Elsewhere, there’s a flood of coding assistant startups: Magic, Tabnine, Codegen, Refact, TabbyML, Sweep, Laredo and Knowledge (where According to reports just raised $175 million), to name a few. Harness and JetBrains, which developed the Kotlin programming language, recently was released theirs. So did Sentry (albeit with a more cyber slant).
Can they all – plus Augment now – work together in harmony? It seems unlikely. The staggering cost of computation alone makes the AI coding assistant business difficult to sustain. Overruns related to training and service models forced AI coding startup Kite to shut down in December 2022. Even Copilot loses moneyabout $20 to $80 per month per user, according to the Wall Street Journal.
Ostrovsky implies that there is already momentum behind Augment. argues that “theundreds” of software developers at “dozens” of companies, including payments startup Keeta (which is also backed by Eric Schmidt), are using Augment in early access. But will the absorption be sustained? That’s the million dollar question, indeed.
I also wonder if Augment has made any strides towards solving the technical problems that plague AI that generates code, particularly around vulnerabilities.
An analysis from GitClear, the developer of the code analysis tool of the same name, were found that coding assistants result in more incorrect code being pushed into codebases, creating headaches for software maintainers. Security researchers have warned that code generation tools can enhancement existing bugs and exploits in projects. And the Stanford researchers have were found that developers who accept code suggestions from AI assistants tend to produce less secure code.
Then you have to worry about copyright.
Augment’s models were undoubtedly trained on publicly available data, like all AI models they create — some of which may be copyrighted or under a restrictive license. Some vendors have supported it fair use doctrine it protects them from copyright claims while also providing tools to mitigate potential infringement. But that didn’t stop coders archiving class action lawsuits over what they claim are open licenses and copyright infringements.

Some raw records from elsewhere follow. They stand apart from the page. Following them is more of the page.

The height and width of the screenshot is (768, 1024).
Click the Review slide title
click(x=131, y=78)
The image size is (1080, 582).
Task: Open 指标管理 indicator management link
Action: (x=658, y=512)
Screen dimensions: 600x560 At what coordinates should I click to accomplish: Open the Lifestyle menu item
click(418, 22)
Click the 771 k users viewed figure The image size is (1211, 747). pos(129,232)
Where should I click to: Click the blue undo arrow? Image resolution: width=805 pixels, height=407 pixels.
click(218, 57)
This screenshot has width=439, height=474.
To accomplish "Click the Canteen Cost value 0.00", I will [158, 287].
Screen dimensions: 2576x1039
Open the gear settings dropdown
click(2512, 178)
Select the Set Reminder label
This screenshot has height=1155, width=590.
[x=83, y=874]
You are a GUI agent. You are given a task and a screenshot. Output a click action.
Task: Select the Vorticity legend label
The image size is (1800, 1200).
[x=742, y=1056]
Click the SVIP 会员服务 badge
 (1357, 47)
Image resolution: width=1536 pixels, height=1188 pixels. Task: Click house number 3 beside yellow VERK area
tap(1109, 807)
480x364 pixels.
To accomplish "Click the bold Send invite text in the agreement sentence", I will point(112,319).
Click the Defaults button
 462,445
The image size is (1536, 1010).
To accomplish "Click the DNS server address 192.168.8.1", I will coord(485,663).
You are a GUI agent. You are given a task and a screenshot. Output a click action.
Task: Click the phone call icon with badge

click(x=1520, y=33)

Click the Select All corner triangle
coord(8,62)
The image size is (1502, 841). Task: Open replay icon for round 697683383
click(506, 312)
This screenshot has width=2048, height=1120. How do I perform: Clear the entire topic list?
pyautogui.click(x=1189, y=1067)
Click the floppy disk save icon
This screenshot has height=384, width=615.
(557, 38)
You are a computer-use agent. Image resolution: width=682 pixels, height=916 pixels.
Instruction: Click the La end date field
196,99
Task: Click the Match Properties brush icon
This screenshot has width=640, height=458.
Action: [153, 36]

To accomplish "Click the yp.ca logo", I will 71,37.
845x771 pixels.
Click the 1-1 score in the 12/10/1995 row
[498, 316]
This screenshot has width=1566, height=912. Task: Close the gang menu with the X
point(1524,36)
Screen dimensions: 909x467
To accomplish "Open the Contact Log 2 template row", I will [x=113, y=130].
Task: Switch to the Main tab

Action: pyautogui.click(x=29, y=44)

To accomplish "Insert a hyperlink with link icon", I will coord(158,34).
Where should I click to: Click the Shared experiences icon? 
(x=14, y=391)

For all this, Ostrovsky says: “Current AI coding assistants do not adequately understand developer intent, improve software quality or facilitate team productivity, and do not properly protect intellectual property. Augment’s engineering team has deep expertise in artificial intelligence and systems. We are ready to bring AI coding assistance innovations to developers and software teams.”
Augment, which is based in Palo Alto, has about 50 employees. Ostrovsky expects that number to double by the end of the year.